A Letter to You

Hello Everyone!

Well, we told you we’d be back in 2020 – but we didn’t anticipate it to be during a time such as this.

Where I live, we are on a “Shelter in Place” order (well, our governor has a different name for it, but its the same idea) so only essential businesses are open and we’re encouraged to only leave our homes if it is completely necessary.

I expected to experience a lot of things during this time – anxiety, loneliness, boredom…what I didn’t expect was to experience writer stereotypes.

We know that writing is a mostly solitary art.  And I can’t begin to mention the amount of comments I’ve received that say “Wow, you must be loving being home all day.  So much time to write!” or “Are you using this as inspiration for your next horror story?”

*Insert sighs and eye rolls here*

No.  I’m not loving being home all day.  As both a writer and a librarian I get a lot of people who assume I’m super introverted.  And while crowds of 1000s of people aren’t always my jam, I’m used to seeing my friends on weekends.  I’m used to walking around parks or shopping centers, or restaurants/cafe’s and just being around people.  I like being around people. I’m used to popping over to a friends house at random just to say hello. I’m also working at home, so I don’t have all day to write, because I’m still working – as an administrative librarian, I still have work to do to make sure our libraries are ready to rock and roll when we eventually reopen them.

Also, no.  I’m not using this as inspiration.  Part of the appeal of horror is that it’s an outlet for anxiety.  I’ll write more about this on my personal blog, but people like reading horror because they aren’t living it.  Because it’s controlled fear and anxiety.  Something they can put all those feelings into, and come to a resolution, and that helps make real life more livable.  But right now…not so much.

Anyway.  So even for introverts, even for writers – now is a time for self-care. I know I’ve really relied on the NaNoWriMo organization (The Office of Letters and Light) to both bring me some social aspect in a time of seclusion, but they’ve also been providing some really great self care tips during their #StayHomeWriMo campaign.

Inspired by their prompts, I figured Rin and I could use this platform to share 1. the campaign, and 2. how we are using it to help ourselves.

I have no idea what our post schedule will be like, I don’t want to add any extra pressures to either myself or Rin during this time. But we’ll be sharing things periodically here.

So – I’m going to end this from one of the #StayHomeWriMo prompts from day 1:

Write and mail a letter to a friend or family member.

You, readers, are my friends so here is my letter to you during this time.

Dear Reader,

How are you? I hope you are feeling and doing well. These are strange times we’re in, aren’t they? Well, I want to remind you that it’s okay to feel whatever it is you’re feeling.  Whether that’s feeling scared, or anxious, or unsure – all of those feelings are valid.  Also valid are feelings of positivity. I know that sounds weird, but maybe you’re happy to be able to work at home with your pets rather than in your cubicle for a while.

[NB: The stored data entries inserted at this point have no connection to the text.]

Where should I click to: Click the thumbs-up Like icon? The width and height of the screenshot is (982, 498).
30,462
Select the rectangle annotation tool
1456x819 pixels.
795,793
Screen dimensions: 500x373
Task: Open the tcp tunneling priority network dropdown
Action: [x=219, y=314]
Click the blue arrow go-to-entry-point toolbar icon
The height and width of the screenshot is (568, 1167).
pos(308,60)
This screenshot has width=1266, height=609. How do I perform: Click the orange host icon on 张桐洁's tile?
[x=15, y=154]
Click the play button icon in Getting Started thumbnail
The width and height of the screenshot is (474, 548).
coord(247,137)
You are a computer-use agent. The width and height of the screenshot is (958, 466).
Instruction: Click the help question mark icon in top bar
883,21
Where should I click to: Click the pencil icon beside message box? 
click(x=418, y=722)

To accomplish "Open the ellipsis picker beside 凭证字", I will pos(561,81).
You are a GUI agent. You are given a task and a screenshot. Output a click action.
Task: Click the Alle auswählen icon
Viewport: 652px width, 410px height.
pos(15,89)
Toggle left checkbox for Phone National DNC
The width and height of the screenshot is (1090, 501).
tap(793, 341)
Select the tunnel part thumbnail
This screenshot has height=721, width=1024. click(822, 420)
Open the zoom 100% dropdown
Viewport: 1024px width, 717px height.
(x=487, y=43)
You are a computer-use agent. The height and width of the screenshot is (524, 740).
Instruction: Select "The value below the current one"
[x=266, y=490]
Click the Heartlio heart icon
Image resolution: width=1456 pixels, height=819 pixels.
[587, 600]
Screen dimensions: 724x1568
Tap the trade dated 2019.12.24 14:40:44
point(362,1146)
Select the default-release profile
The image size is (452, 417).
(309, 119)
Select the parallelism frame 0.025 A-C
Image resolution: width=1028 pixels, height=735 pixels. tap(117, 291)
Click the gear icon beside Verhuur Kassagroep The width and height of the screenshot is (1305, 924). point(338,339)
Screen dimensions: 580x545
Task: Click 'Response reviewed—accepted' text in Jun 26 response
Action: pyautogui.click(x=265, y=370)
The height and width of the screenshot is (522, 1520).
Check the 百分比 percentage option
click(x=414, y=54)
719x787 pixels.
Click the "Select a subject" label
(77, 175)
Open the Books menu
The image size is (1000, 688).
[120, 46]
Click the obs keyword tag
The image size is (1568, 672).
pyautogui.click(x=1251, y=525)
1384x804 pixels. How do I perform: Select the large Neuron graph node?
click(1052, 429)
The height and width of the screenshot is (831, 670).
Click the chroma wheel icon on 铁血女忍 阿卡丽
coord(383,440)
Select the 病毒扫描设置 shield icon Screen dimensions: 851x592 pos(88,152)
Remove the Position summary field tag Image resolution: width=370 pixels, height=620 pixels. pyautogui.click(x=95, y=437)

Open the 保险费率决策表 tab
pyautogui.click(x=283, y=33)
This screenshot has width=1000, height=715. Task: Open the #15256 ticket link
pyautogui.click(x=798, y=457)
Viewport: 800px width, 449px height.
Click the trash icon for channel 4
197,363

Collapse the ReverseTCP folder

Maybe you are taking this time to catch up on home renovations that you’ve been putting off – or maybe you’re like me and you’re caught up on laundry in the first time in….forever? It’s okay to feel…okay. You may also fluctuate between all of those feelings too. I know I do.

What’s important is to not have expectations.  If you’re a writer, don’t expect to be able to finish your novel during this time.  If you’re a knitter, it’s okay if you don’t finish that cardigan. If you’ve ever thought “oh you know…I’ve always wanted to start *insert a new hobby here*” but you only have the energy to play Animal Crossing…that’s okay too. There are a lot of posts going around about writers and artists who created their greatest works during hard times – but don’t let that pressure dictate your action. If it gives you drive – drive on. If it makes you feel crummy, just know that you still have time to finish whatever it is you’re working on, and just because creative expression was their outlet, it doesn’t have to be yours.

And just like all those feelings listed above, you might fluctuate. For me, I’ve gotten both of my blogs back up and running, submitted a short story for possible publication, and almost doubled my workout efforts  – but I’ve also slept in a lot, taken longer showers, have done so. many. face masks, and yes..played many hours of Animal Crossing.

So take each day as its own thing.  Save the comparisons for another time. Don’t forget to breathe.